◆ DIRECTIONS
Pull out the stretch of lines from the one containing "Image resolution: width=1606" through the end of the records, reproducing each word for word and leaving the pictures out.

◆ TASK INPUTS

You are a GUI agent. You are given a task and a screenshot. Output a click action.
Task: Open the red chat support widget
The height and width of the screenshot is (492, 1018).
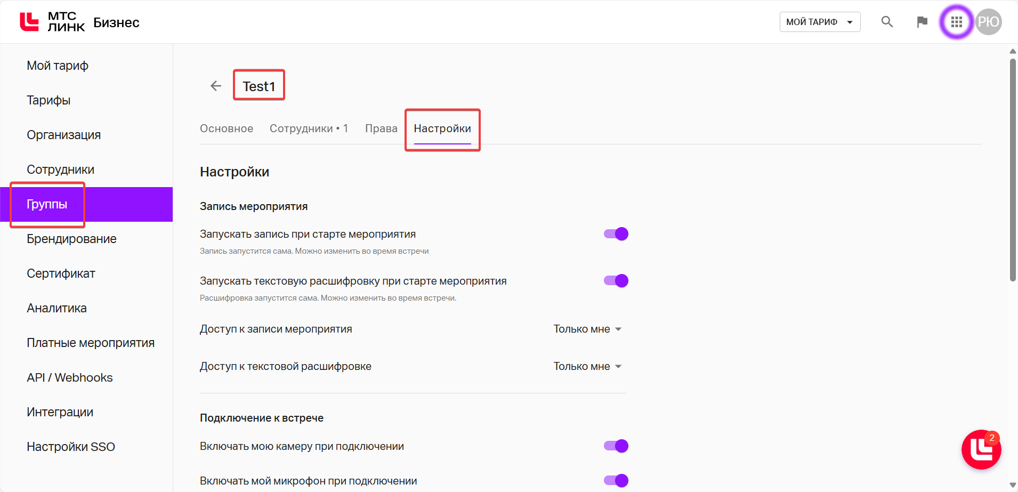coord(981,449)
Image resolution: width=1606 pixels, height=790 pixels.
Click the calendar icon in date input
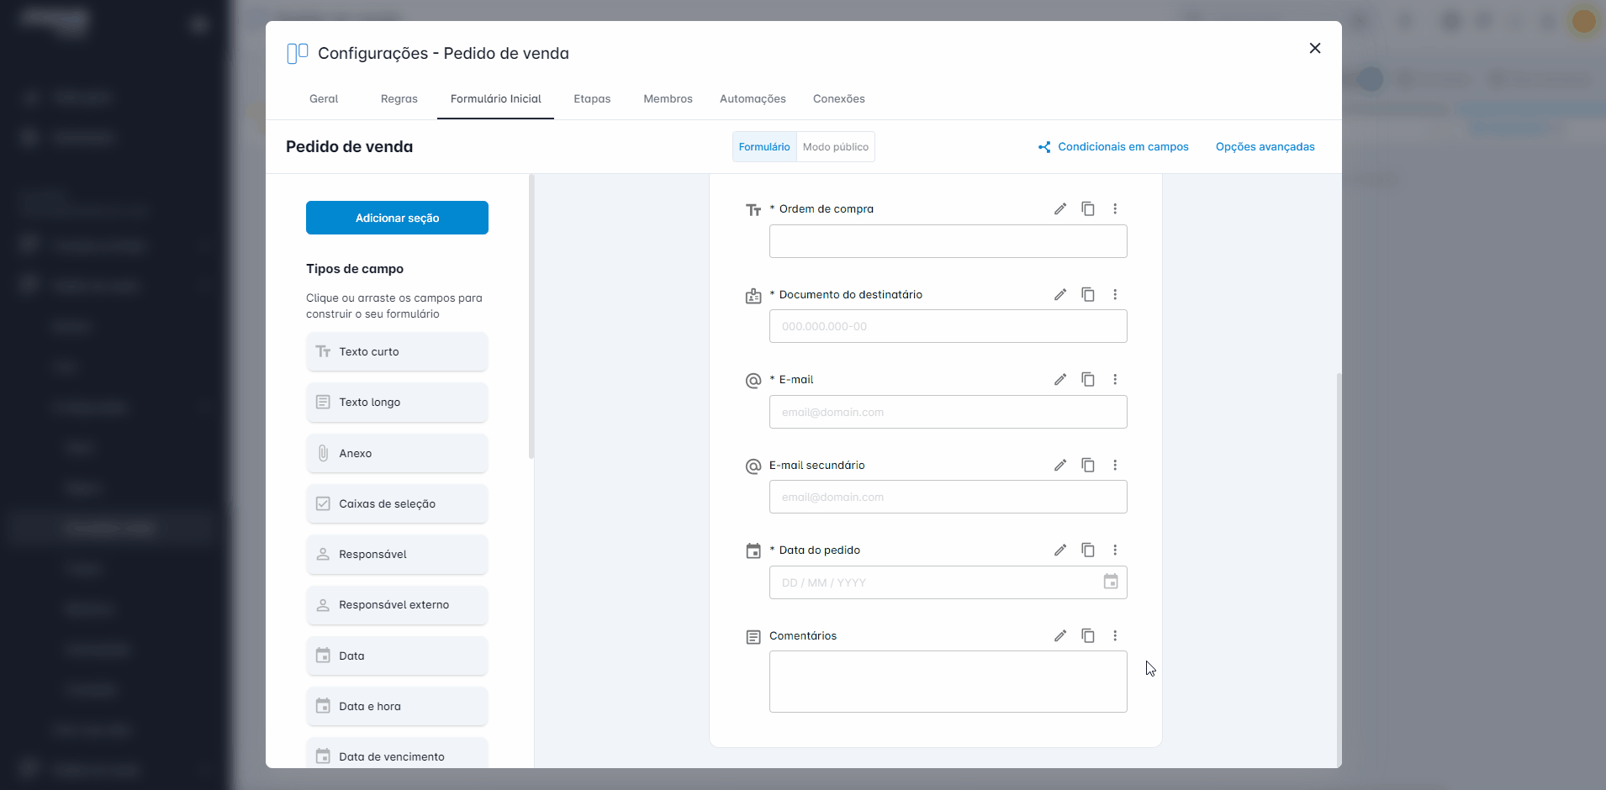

◆ THE COMPLETED TASK
Image resolution: width=1606 pixels, height=790 pixels.
Click the calendar icon in date input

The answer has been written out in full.